[openstack-dev] [nova] Averting the Nova crisis by splitting out virt drivers
Alessandro Pilotti
apilotti at cloudbasesolutions.com
Thu Sep 4 17:27:06 UTC 2014
Hi all,
This is an issue that has been discussed quite a few times. As I was fearing the
bottleneck effect is getting worse with each release.
Nova grew simply too much and even though features like networking and block
storage have been spun off at some point in time, it still lacks the cohesion
necessary for a successful long term lifecycle, or in other terms, it’s just too big to
be properly maintained by a handful of amazing and overworked people.
Compute drivers are easy to identify as decoupled sub-projects and are among
those which suffer to a bigger extent the lack of an independent development
process.
Nova is a mature project (at least relatively to the OpenStack’s context) and as
such new features and bug fixes need to go through a very thorough screening and
review before being approved and merged, which does not work well with
sub-projects that need to grow faster, especially when introduced later in the
lifecycle (e.g the current Hyper-V driver introduced in Folsom) or when being
pushed by more aggressive market requirements.

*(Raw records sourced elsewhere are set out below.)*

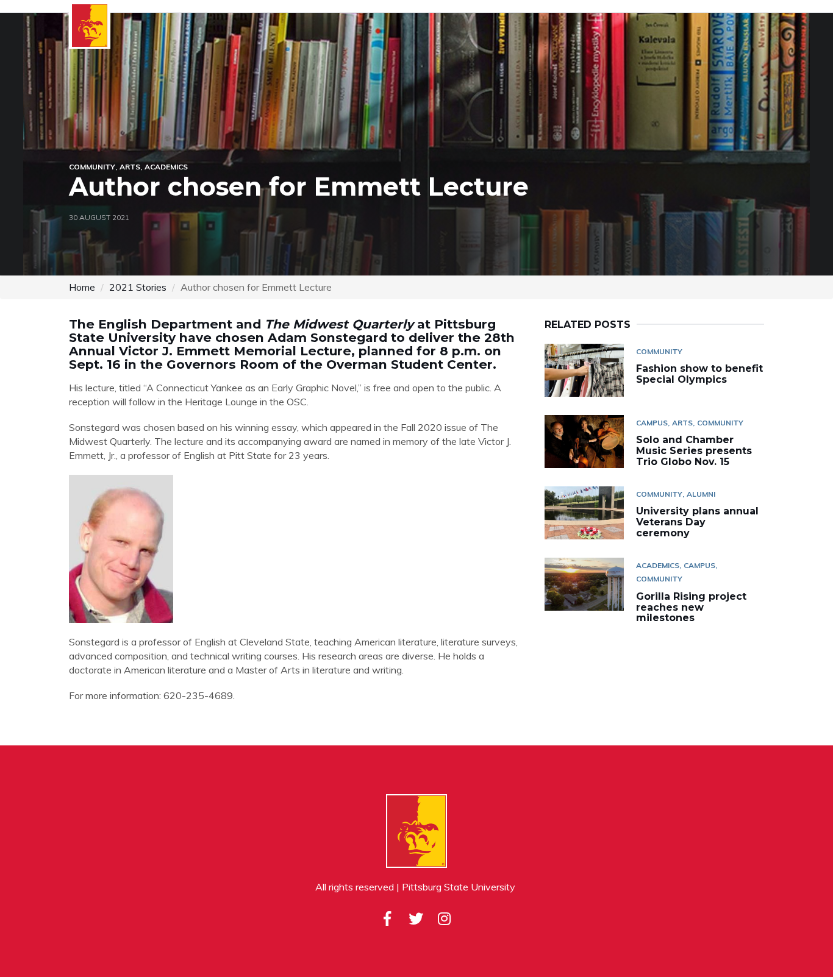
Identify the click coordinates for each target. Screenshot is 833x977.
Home (82, 287)
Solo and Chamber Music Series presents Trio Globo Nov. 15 (694, 450)
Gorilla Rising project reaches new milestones (691, 607)
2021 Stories (137, 287)
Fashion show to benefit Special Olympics (699, 374)
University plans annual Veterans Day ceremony (697, 521)
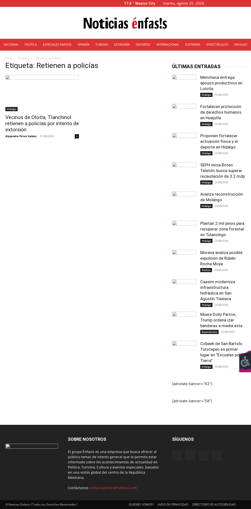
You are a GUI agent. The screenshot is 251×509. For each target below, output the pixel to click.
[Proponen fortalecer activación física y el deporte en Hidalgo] (184, 145)
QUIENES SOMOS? (141, 504)
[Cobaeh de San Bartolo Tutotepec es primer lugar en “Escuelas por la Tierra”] (184, 353)
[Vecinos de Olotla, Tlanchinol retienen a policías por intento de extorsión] (42, 93)
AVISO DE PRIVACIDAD (173, 504)
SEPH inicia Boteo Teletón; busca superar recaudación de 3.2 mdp (222, 170)
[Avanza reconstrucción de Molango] (184, 203)
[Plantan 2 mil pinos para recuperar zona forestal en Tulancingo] (184, 233)
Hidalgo (11, 109)
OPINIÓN (83, 44)
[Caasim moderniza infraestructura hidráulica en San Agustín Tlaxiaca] (184, 291)
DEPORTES (143, 44)
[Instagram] (231, 3)
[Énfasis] (125, 23)
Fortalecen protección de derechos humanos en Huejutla (220, 112)
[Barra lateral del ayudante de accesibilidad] (245, 356)
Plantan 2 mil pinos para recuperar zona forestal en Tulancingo (222, 229)
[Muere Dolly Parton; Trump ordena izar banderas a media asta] (184, 324)
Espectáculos (209, 332)
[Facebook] (223, 3)
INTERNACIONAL (167, 44)
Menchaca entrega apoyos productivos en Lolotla (221, 83)
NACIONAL (11, 44)
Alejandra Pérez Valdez (21, 136)
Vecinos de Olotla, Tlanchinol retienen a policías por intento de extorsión (42, 123)
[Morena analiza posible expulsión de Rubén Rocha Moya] (184, 262)
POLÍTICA (31, 44)
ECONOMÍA (122, 44)
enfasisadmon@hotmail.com (113, 487)
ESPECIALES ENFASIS (57, 44)
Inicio (9, 58)
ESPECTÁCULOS (217, 44)
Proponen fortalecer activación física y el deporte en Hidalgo (219, 141)
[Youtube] (247, 3)
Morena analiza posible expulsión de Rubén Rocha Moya (221, 258)
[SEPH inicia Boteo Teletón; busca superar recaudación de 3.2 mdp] (184, 174)
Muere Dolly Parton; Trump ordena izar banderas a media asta (221, 320)
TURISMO (101, 44)
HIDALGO (240, 44)
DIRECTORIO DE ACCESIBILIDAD (214, 504)
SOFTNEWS (193, 44)
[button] (215, 3)
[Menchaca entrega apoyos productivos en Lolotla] (184, 87)
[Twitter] (239, 3)
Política (206, 270)
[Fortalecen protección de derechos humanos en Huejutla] (184, 116)
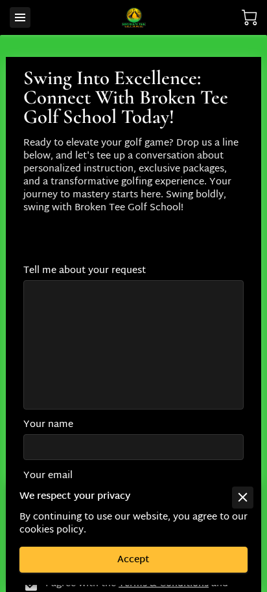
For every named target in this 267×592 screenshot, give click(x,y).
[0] (249, 18)
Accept (133, 560)
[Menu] (20, 17)
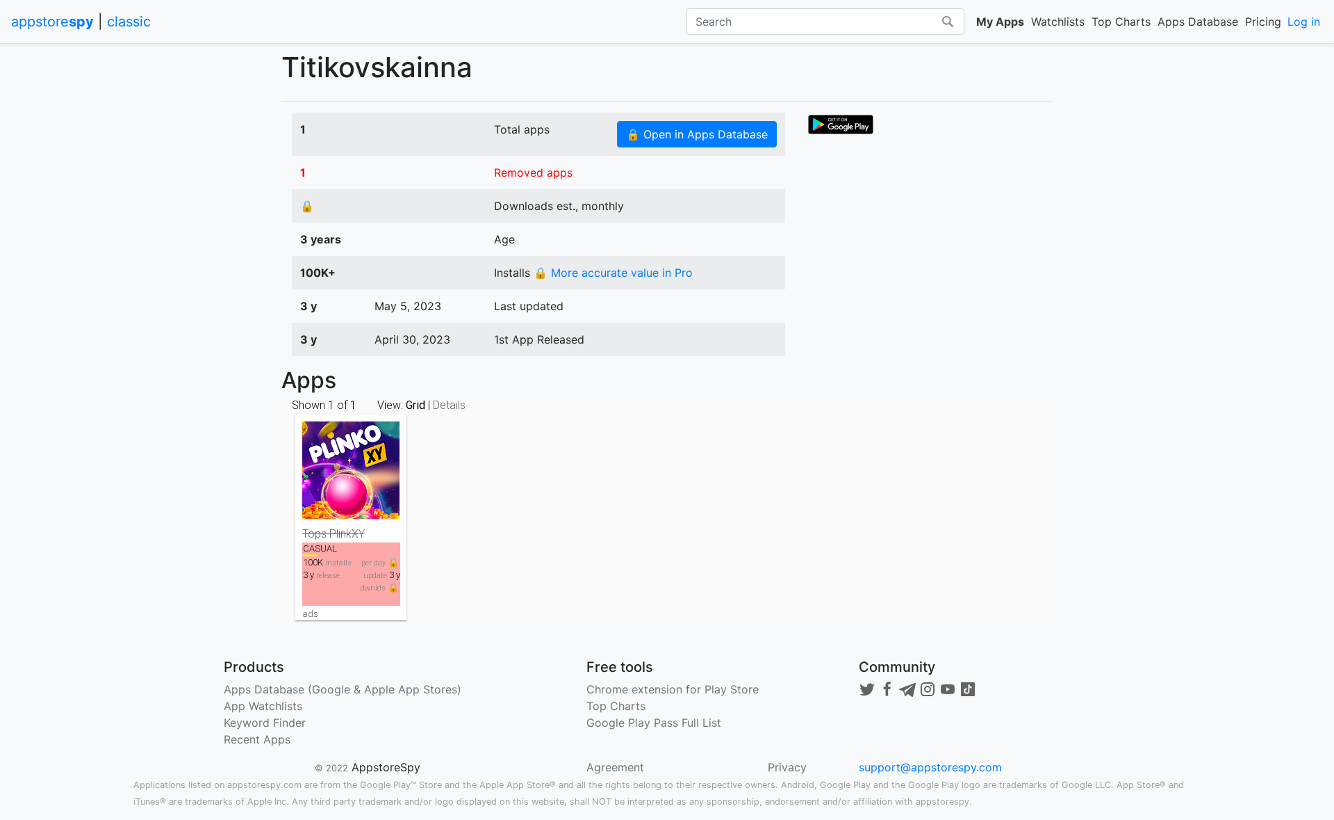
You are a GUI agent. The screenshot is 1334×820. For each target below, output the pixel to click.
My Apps (1000, 22)
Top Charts (1121, 22)
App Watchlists (263, 706)
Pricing (1263, 22)
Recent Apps (257, 739)
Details (449, 405)
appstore (52, 21)
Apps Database (1198, 22)
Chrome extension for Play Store (672, 689)
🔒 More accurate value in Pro (613, 273)
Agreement (615, 767)
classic (129, 21)
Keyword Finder (265, 723)
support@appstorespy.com (930, 767)
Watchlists (1058, 22)
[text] (840, 123)
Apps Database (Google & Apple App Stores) (342, 689)
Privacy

Just as an example, only 3 out of 8 Hyper-V blueprint specs have been approved
and implemented in Juno, the rest will simply get bumped to Kilo, which means
that new additional specs will need to be bumped to L and so on introducing
further delays. We ended up privileging feature parity blueprints, delaying
almost anything else.
Bug fixes landing time in stable releases is also another issue for the user
base since merging in master takes a long time and backporting requires another
long review process, e.g. more than four months in some cases [1].
As a result we ended up releasing the fixes in a project fork that became our de
facto stable release in place of upstream, while waiting for upstream merge.
We never experienced similar issues in smaller projects like Neutron, Cinder,
Ceilometer or Horizon where we are involved as well, which can be a practical
example of the potential benefits of splitting Nova.
OpenStack has a clear process for incubation, letting new projects grow as fast
as they need during their youth and integrating them into core only when a
mature stage is reached [2]. Unfortunately this process applies to projects, but
not to subprojects (Hyper-V and VMWare drivers in particular, but not only)
resulting in a way slower development pace compared to what a project lead by an
independent team could have allowed. On the other hand, Docker is an example of
a driver going the StackForge way, but its ultimate potential inclusion in Nova
will just increase the current pain points.
>From an Hyper-V team perspective, in the late Havana cycle the same reasons
highlighted in this thread almost lead us to ask for removal of the driver from
Nova in order to improve our development process, even at the cost of the
subsequent fall from (core) grace and StackForge incubation Purgatory period, so
I’m definitely happy that the conversation has been resumed with a bigger
consensus.
The main factor that blocked the Hyper-V driver’s exit from Nova was the
introduction of the Hyper-V CI during the same cycle. Regressions are a very
sensitive topic when you run OpenStack components on an operating system which
is not Linux and the CI helped a lot in blocking or discovering issues in a
timely fashion. Beside that, the size of the Hyper-V team increased considerably
during Icehouse and Juno [3], so the Hyper-V CI became a mandatory and almost
irreplaceable tool in our review process, leading us to reach an excellent level
of stability of the driver on every supported version of Hyper-V (and
progressive CI voting stability as well, but that’s another topic [4]).
This means that if we reach a point in which we agree to spin off the drivers in
separate core projects, we need to consider how driver related CIs will be still
included in the Nova review process, possibly with voting rights when the
individual CI stability allows it. Having each third party CI to vote only on
its spin-off driver project is not an option IMO, as it won’t catch regressions
introduced in Nova that affect the drivers, including race conditions [5]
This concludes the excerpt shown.